Du fait de l'anomalie du transporteur, le cuivre alimentaire absorbé par l'intestin est insuffisamment excrété dans la bile et s'accumule dans les cellules, principalement dans le foie et le système nerveux central. L’affection qui débute entre 5 et 40 ans, entraînant des manifestations hépatiques évoluant vers la cirrhose, peut se manifester par une hépatite aigüe sévère voire fulminante et des manifestations nerveuses : syndrome extrapyramidal, dyskinésies avec une dysarthrie et des troubles de la déglutition, et par des manifestations psychiques (troubles du caractère, épisodes dépressifs, difficultés scolaires). Les lésions rénales sont plus tardives. Un anneau cornéen brun-verdâtre, (anneau de Kayser-Fleischer) lié à l’accumulation de cuivre dans la cornée est caractéristique mais inconstant. La concentration de cuivre et de céruloplasmine est diminuée dans le sang. La teneur du cuivre est augmentée dans les urines. Les traitements appropriés sont les chélateurs du cuivre : la D-pénicillamine le plus souvent prescrite ou le triéthylène tétramine dihydrochloride (Trinetine®) ou encore le zinc (Wilzin® ) réservé aux échecs des autres chélateurs ou en cas d’intolérance .

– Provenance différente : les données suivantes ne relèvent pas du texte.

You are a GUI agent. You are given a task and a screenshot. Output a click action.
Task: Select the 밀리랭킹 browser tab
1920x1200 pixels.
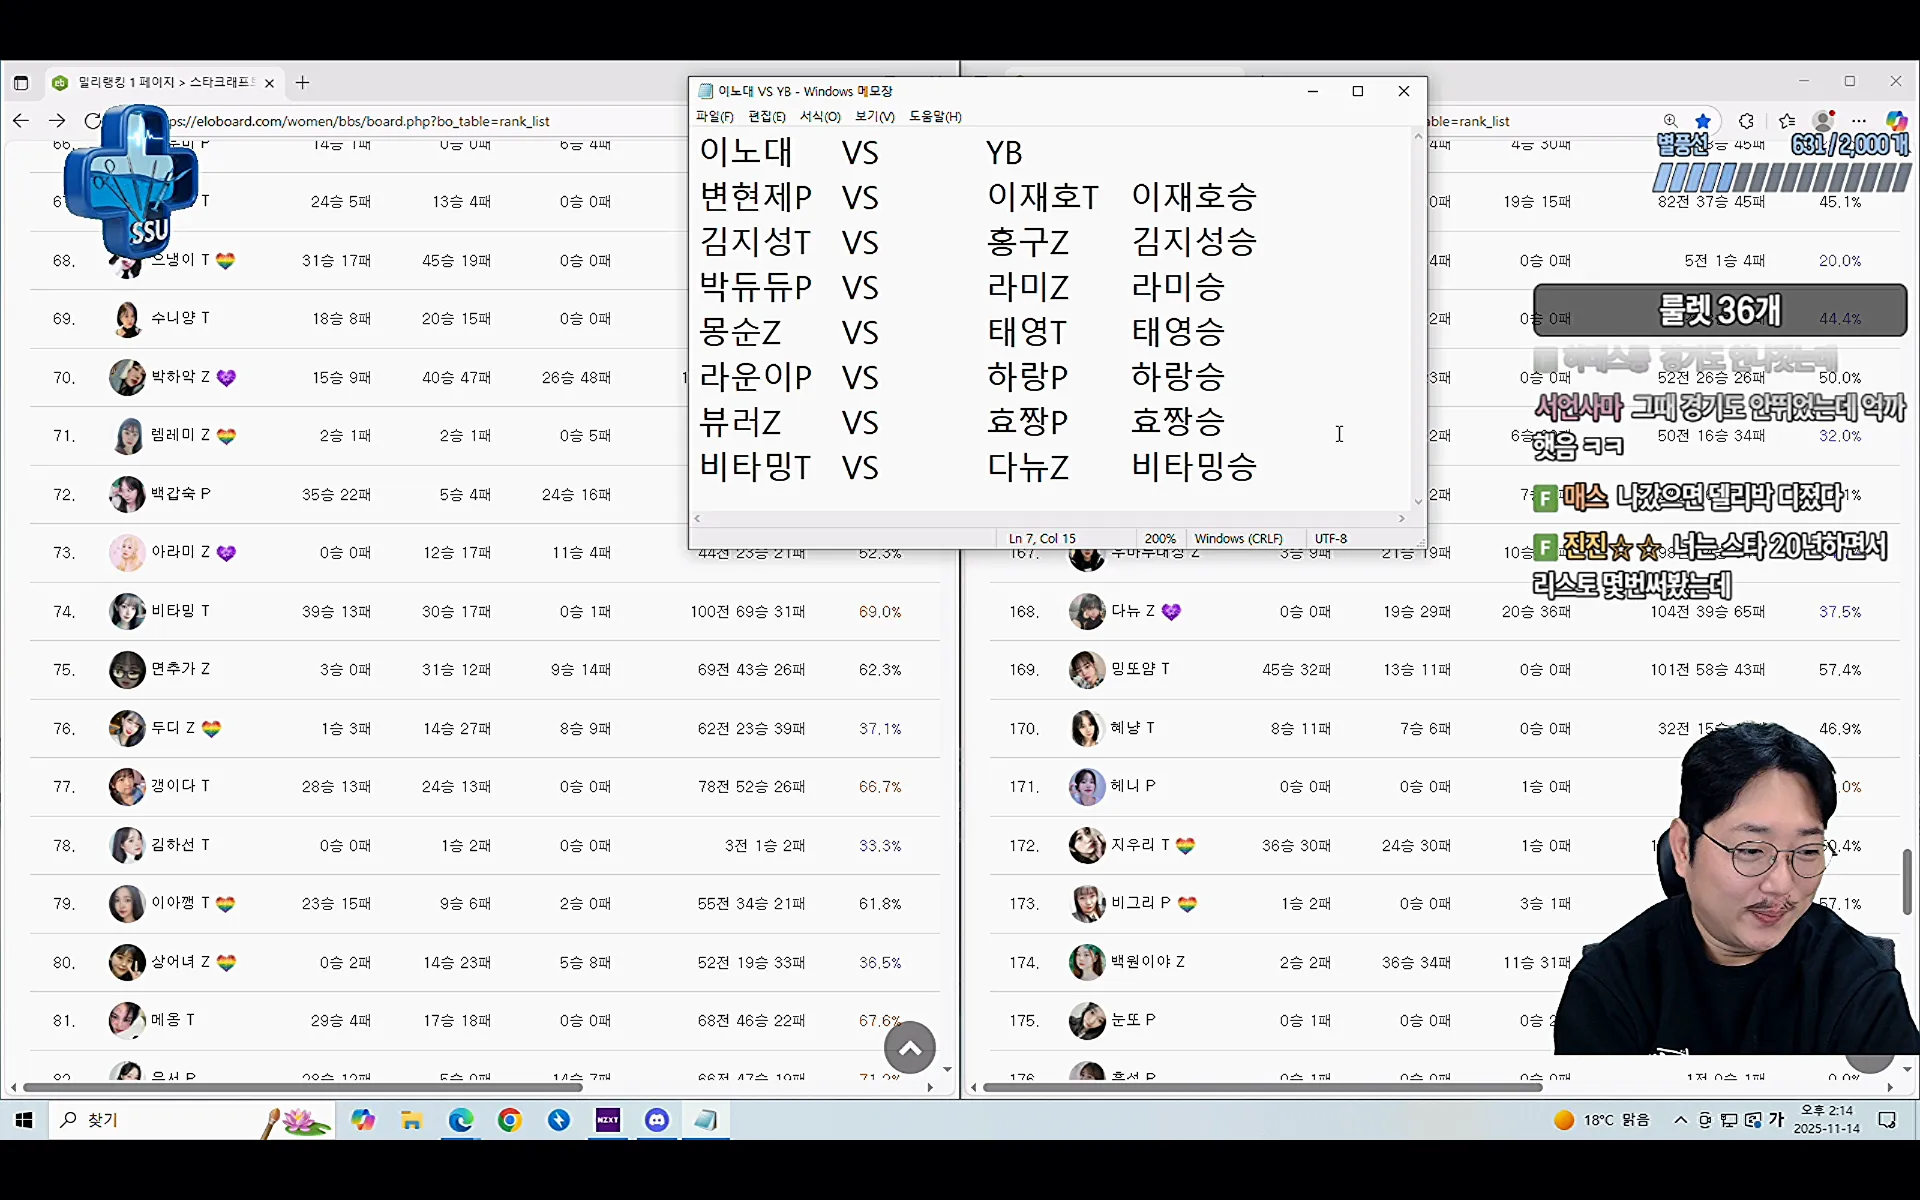coord(160,83)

La prévalence de la maladie de Wilson est faible : 1/40.000. Cette maladie, autosomique récessive, se développe chez les hétérozygotes composites.
S. Wilson, neurologue britannique (1912) ; B. Kayser (1902) et B. Fleischer (1903), ophtalmologues allemands
→ ATP7B, ATPase, Kayser-Fleischer (anneau cornéen de), céruléoplasmine, céruloplasmine, Wilson (arthrite de la maladie de), D-pénicillamine, wilzin
[H1, L1, M1, P2, Q2, R1 ]
Édit. 2020
citrullinémie de type I l. f.
citrullinemia type I
Maladie métabolique héréditaire affectant le cycle de l'uréogenèse, due à un déficit en argininosuccinate synthase, transmise sur le mode autosomique récessif. Elle est causée par une mutation du gène ASS1, localisé sur le chromosome 9q34.
Chez le nouveau-né, cette maladie se caractérise initialement par une léthargie progressive, un refus d'alimentation et des vomissements. Sur le plan biologique, elle est caractérisée par une hyperammoniémie et une hypercitrullinémie. En l'absence de traitement, l'évolution spontanée aboutit à des convulsions, un coma et la mort
Il existe une forme tardive chez l'adulte entrainant des troubles neurologiques plus ou moins prononcés.
→ uréognèse, citrulline, citrullinémie, argininosuccinate synthase
[C1, Q2]
Édit. 2020
citrullinémie de type II l. f.
citrullinemia type II
Maladie métabolique héréditaire affectant le cycle de l'uréogenèse, due à un déficit en citrine, transporteur de l'acide aspartique indispensable pour la synthèse de l'urée. Elle est transmise sur le mode autosomique récessif et est causée par une mutation du gène SLC25A13, localisé sur le chromosome 7q21.
Dans sa forme classique, la maladie survient chez l'adulte entre 20 et 50 ans. Elle se traduit par l'apparition soudaine de symptomes neuropsychiatriques, avec désorientation, comportements anormaux, délires nocturnes, convulsions et coma. La biologie montre une hyperammoniémie et une hypercitrullinémie. L'évolution peut conduire à un oedème cérébral et à la mort du malade.